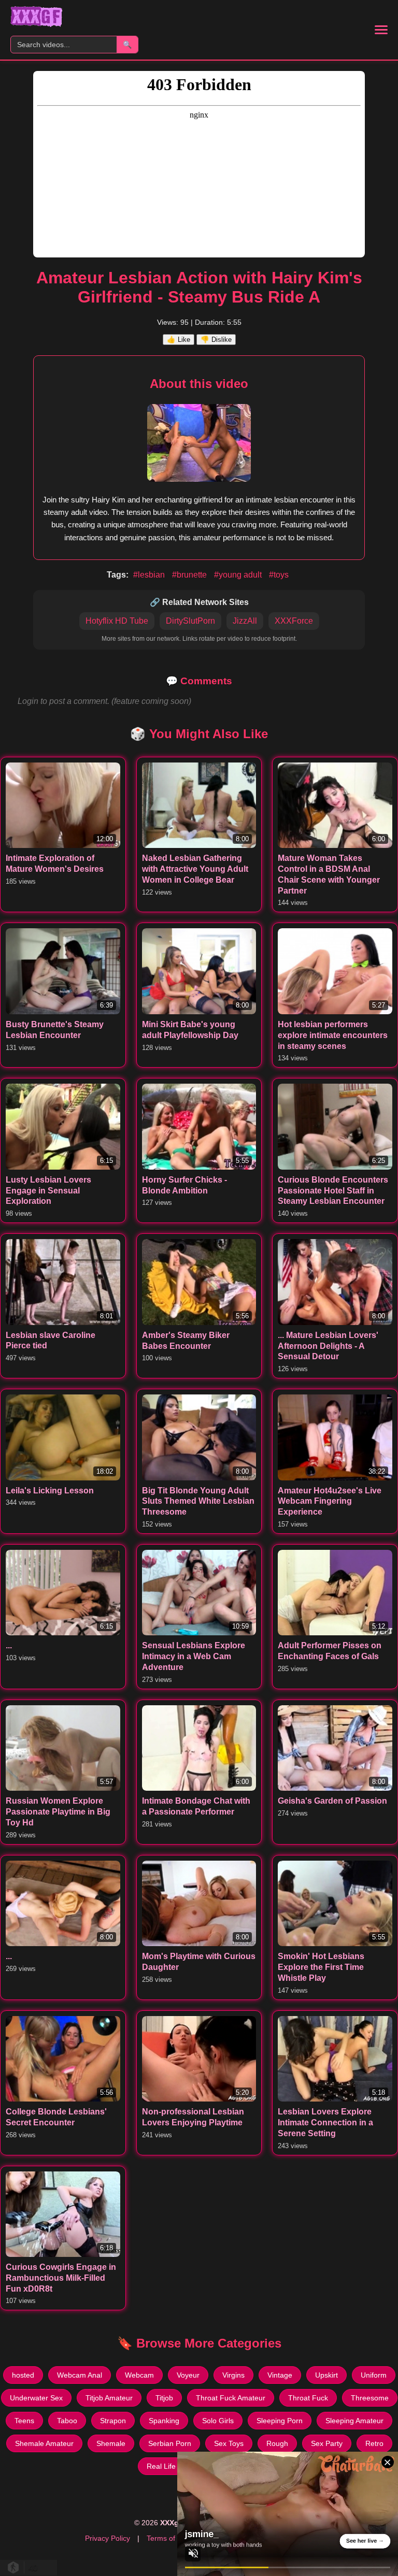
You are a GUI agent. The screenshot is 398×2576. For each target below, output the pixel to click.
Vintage (279, 2375)
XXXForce (294, 620)
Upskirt (326, 2375)
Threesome (370, 2398)
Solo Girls (218, 2420)
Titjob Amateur (109, 2398)
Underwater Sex (36, 2398)
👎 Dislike (216, 339)
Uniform (374, 2375)
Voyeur (188, 2375)
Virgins (233, 2375)
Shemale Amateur (44, 2443)
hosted (23, 2375)
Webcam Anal (79, 2375)
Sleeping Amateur (354, 2420)
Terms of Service (174, 2538)
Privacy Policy (107, 2538)
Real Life (161, 2466)
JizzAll (245, 620)
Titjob (164, 2398)
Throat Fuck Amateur (230, 2398)
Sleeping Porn (280, 2420)
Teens (24, 2420)
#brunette (190, 574)
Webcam (139, 2375)
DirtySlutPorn (190, 620)
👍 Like (178, 339)
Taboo (67, 2420)
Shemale (110, 2443)
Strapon (113, 2420)
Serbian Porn (169, 2443)
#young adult (239, 574)
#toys (279, 574)
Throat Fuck (308, 2398)
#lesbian (150, 574)
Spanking (164, 2420)
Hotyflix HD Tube (117, 620)
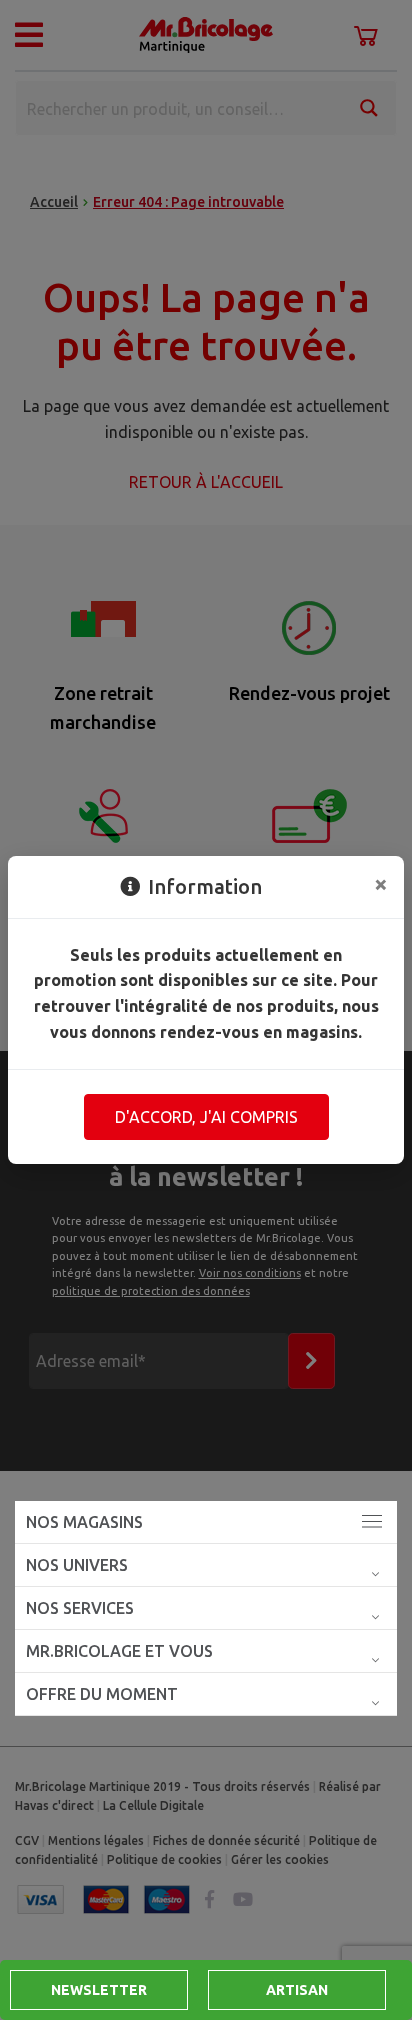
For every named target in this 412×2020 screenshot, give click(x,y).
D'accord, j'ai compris (206, 1117)
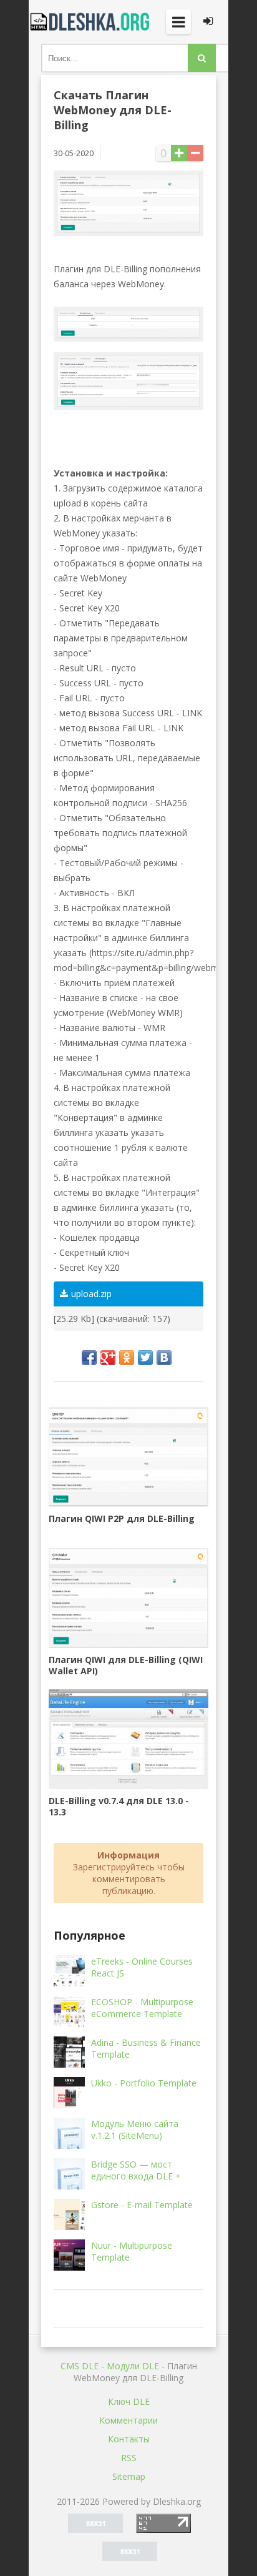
· · · · · · ·
## TASK TO CARRY OUT:
Would you output only the span of the records above that opens with the line containing "Webcam Anal (79, 2375)" and closes with the line containing "For every named", ends included and pictures dropped?

## TASK RESPONSE:
Webcam Anal (79, 2375)
Sleeping Amateur (354, 2420)
Terms of Service (174, 2538)
Privacy Policy (107, 2538)
Real Life (161, 2466)
JizzAll (245, 620)
Titjob (164, 2398)
Throat Fuck Amateur (230, 2398)
Sleeping Porn (280, 2420)
Teens (24, 2420)
#brunette (190, 574)
Webcam (139, 2375)
DirtySlutPorn (190, 620)
👍 Like (178, 339)
Taboo (67, 2420)
Shemale (110, 2443)
Strapon (113, 2420)
Serbian Porn (169, 2443)
#young adult (239, 574)
#toys (279, 574)
Throat Fuck (308, 2398)
#lesbian (150, 574)
Spanking (164, 2420)
Hotyflix HD Tube (117, 620)
For every named target in this 412×2020 screenshot, give click(x,y).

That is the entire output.